The I in AI stands for "intelligence". Something that generally computers do not yet have. There are, however, self-learning computers now. How far and quickly these will develop is anyone's guess. Personally, I think that development in this area is significantly more achievable than the heavy engineering of relativistic space travel.

In other words, serious AI that completely outperforms human thought will predate the heavy space travel and terraforming engineering technology.

That said, most sci-fi I've seen is very much the other way round.
 
  • #14
PeroK said:
You're not going to be buying a self-driving car, I assume?

The I in AI stands for "intelligence". Something that generally computers do not yet have.
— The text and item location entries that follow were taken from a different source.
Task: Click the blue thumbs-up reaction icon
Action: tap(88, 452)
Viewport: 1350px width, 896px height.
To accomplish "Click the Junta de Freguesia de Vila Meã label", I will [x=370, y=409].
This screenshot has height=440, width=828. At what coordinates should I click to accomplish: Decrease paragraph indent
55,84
There are, however, self-learning computers now. How far and quickly these will develop is anyone's guess. Personally, I think that development in this area is significantly more achievable than the heavy engineering of relativistic space travel.
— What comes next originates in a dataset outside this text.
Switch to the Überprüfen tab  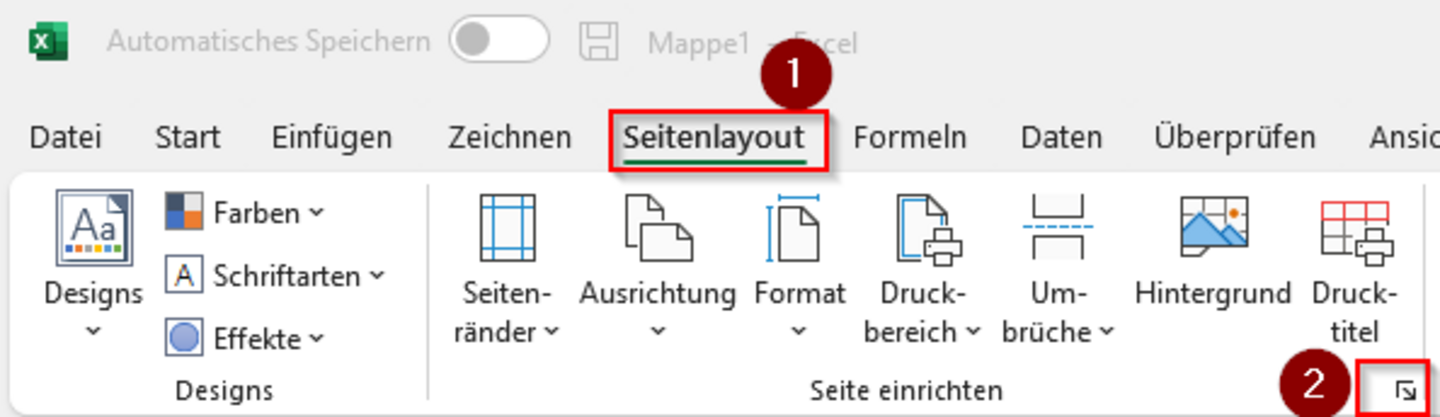(x=1234, y=137)
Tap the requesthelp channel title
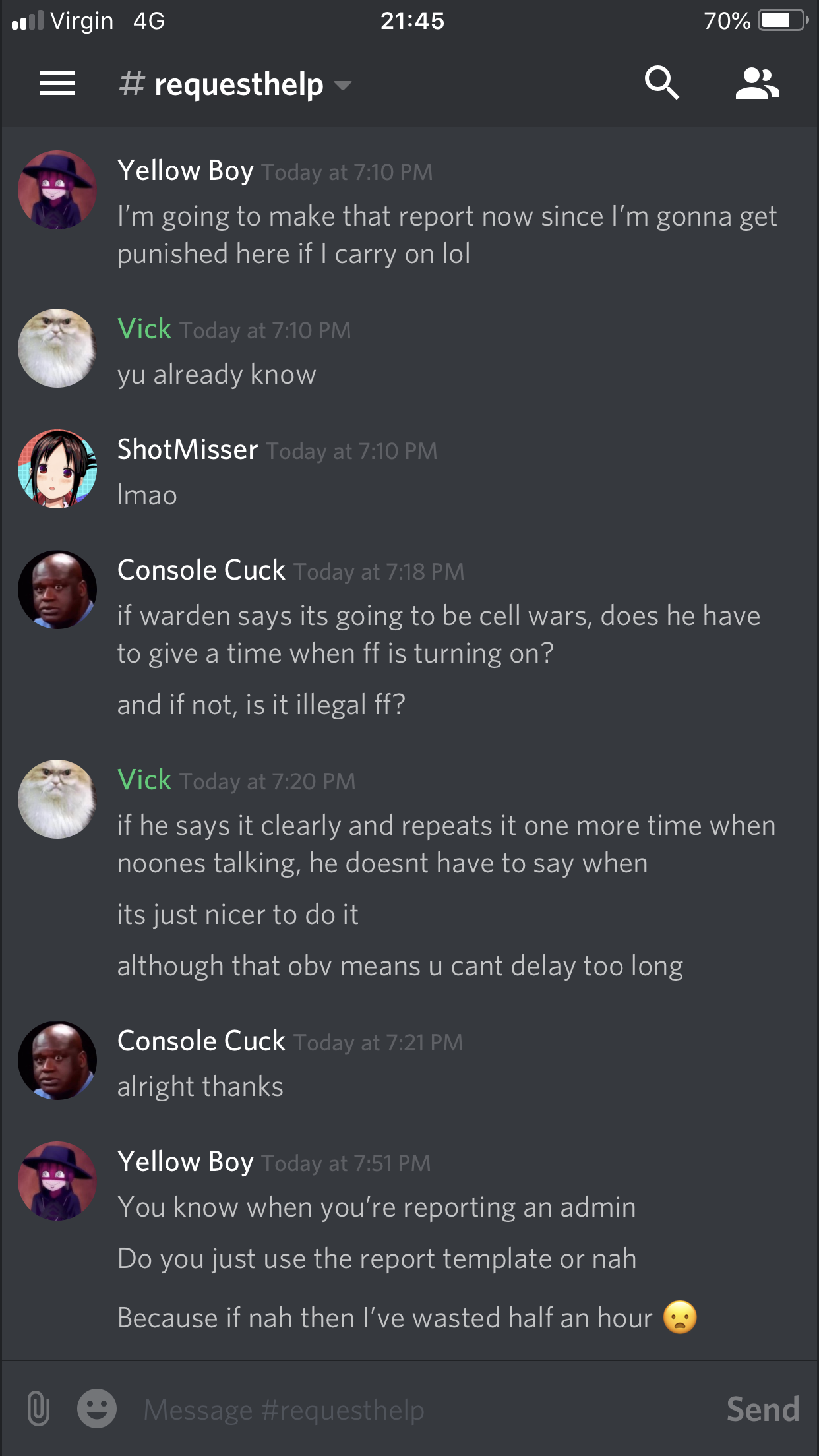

In other words, serious AI that completely outperforms human thought will predate the heavy space travel and terraforming engineering technology.

That said, most sci-fi I've seen is very much the other way round.

You assume correctly! Though that's more because I'm a firm believer that people should do things for themselves. I'm actually against the self-cancelling indicator because it makes people lazy, meaning when it doesn't work, people spend minutes or even hours driving with their indicator going because they've learned to rely too heavily on it turning off for them.

Intelligence is one thing, but intelligence divorced from empathy breeds psychopathy. Perhaps AI would be better directed into first teaching computers to feel, and then to think. That is, after all, how life started on the planet! Senses came first, and then the intelligence.

It's also worth considering that if the Terraforming AI were implemented, would people be happy to trust it to tick along for hundreds of years unsupervised? Chances are the end result wouldn't be exactly what people had in mind...

Either way, for the purposes of my story, I might have AI having been outlawed for any number of reasons. Or scrapped as requiring too much upkeep to stop it from planting exclusively brussell sprouts because someone on the internet said "you can never have too many sprouts". Depends on how silly a direction I take this in... XD
 

1. What is orbiting and how does it work?

Orbiting is the motion of an object around a larger object due to the force of gravity. In space, objects with mass create a gravitational pull that causes other objects to orbit around them. This is why planets orbit around the sun and moons orbit around planets.

2. How does relativity play a role in orbiting?

Relativity is the concept that time and space are relative and can be affected by the presence of massive objects. In the context of orbiting, relativity explains the bending of space and time around massive objects like planets and stars. This bending of space and time affects the trajectory of objects in orbit, making them follow a curved path instead of a straight line.

3. Can orbiting have any mind-effects?

No, orbiting itself does not have any mind-effects. However, the study of orbiting and relativity has led to a better understanding of the universe and our place in it, which can have a profound impact on our perspective and mindset.

4. How does the speed of orbiting affect relativity?

According to Einstein's theory of relativity, the faster an object moves, the slower time passes for that object. This means that the speed of orbiting can affect the perception of time for objects in orbit. For example, astronauts on the International Space Station experience time slightly slower than people on Earth due to their high orbital speed.

5. Can orbiting be used for time travel?

No, orbiting cannot be used for time travel. While the speed and curvature of orbiting can affect the perception of time, it is not possible to travel back or forward in time by orbiting around a massive object. The concept of time travel remains purely theoretical and has not been proven possible by any scientific means.